触って、七瀬。ー青い冬ー
第19章 夢色の雨
「そうだったんですね。それでは何故サキ様はそれほどあなたに結婚相手になってほしいのでしょうか?」
「…僕にもよくわからないです。でも、僕は彼女の幼馴染で親友でもあったから、彼女としてはよく知らない他の見合い相手と結婚するよりは良いと思ったんじゃないでしょうか。これ以上、お見合いを続けるのは嫌だとも言っていましたし」
「それはつまり、サキ様はあなたでなくとも、
例えば他の親しくて理解ある男性ならば誰でも構わなかったということですか?」
「…そう、かもしれませんね。僕じゃなきゃいけない理由は特に…思いつきません。はっきりと理由を聞いたことも…」
「それでは、まだ婚約を決めるのは早いのではないでしょうか?出すぎたこととは存じますが、サキ様も夕紀様も、まだ高校生です。
たしかにサキ様のお母様はサキ様に早くお相手を決めてほしいとお考えですが、サキ様がはっきりとご意向を示して結婚の意思はまだないと仰ったなら、
お母様もきっと理解してくださるでしょう」
少年の表情は曇ったままだった。
暗がりでも映える白い肌は相変わらずだった。
「そう…ですね。

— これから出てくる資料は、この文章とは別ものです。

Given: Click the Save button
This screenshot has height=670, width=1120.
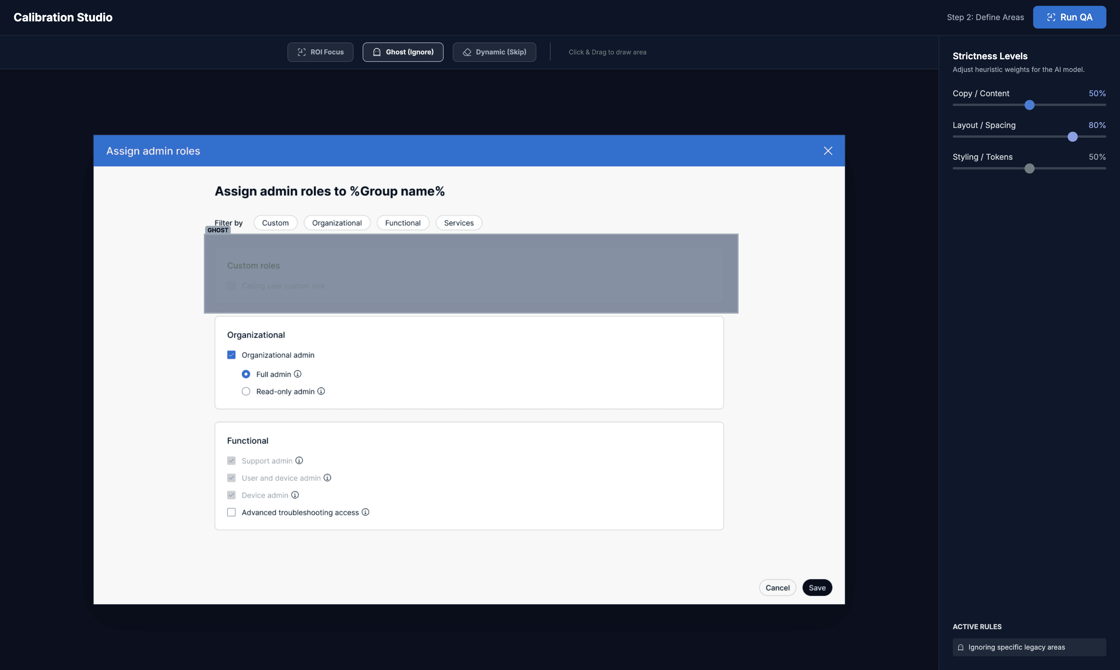Looking at the screenshot, I should [817, 588].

もっとサキちゃんに考えを聞いてみようと思います。考え直してみるように…」
自分を納得させるように頷いた。
きっと、今までもそんな風に彼女から話は何度も聞いてみたのだろう。それでも何も分からないのが今な訳だ。
この少年も大変な事に巻き込まれてしまったようだと、他人事ながら気の毒だった。
それをさらに気の毒なことにしていくのが私なのだが…
「それがいいでしょう。…お茶、いかがですか?」
少し冷めかけているポットから、白いカップに紅茶を注いだ。
「…頂きます」
彼は少し躊躇った。
昨日のことはまだ話題に上がらないが、
気にしていないのだろうか。
どうぞ、と渡すと彼の眼鏡の淵が少し曇る。
「これは、昨日の夜のものと同じ…ですか」
ついに来たかと身構えたが、その口調が変わらず淡々としているのでやはり不思議に思った。

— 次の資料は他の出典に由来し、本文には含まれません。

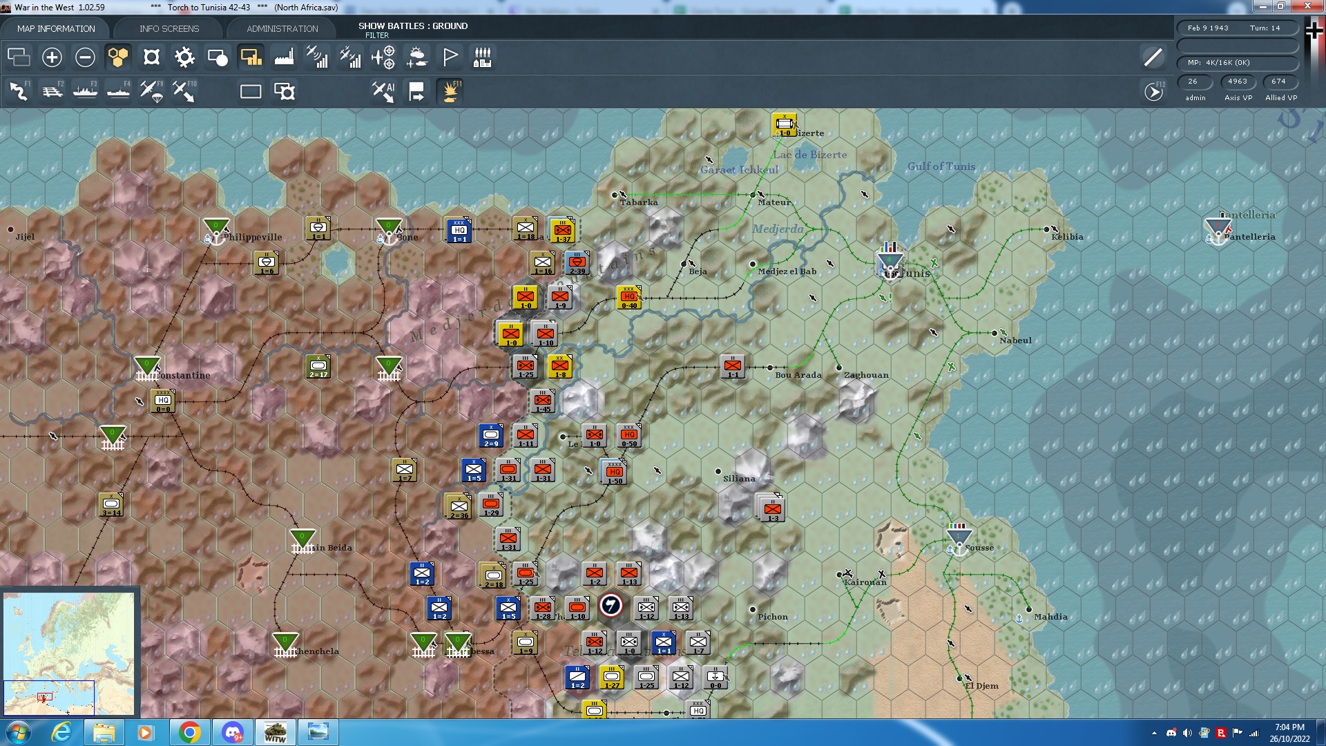
Task: Show weather conditions icon
Action: click(x=416, y=57)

「…いえ、ですがもし眠れないのでしたら、漢方薬を入れれば昨夜のものと同じ効果が得られます」
漢方、と呼んだ粉末の包みを見せると、彼はそのまま紅茶を飲んだ。
「そうですか…」
もちろんこの粉は漢方薬などではない。
この一家のパトロンになっている白塔組が密造している媚薬だ。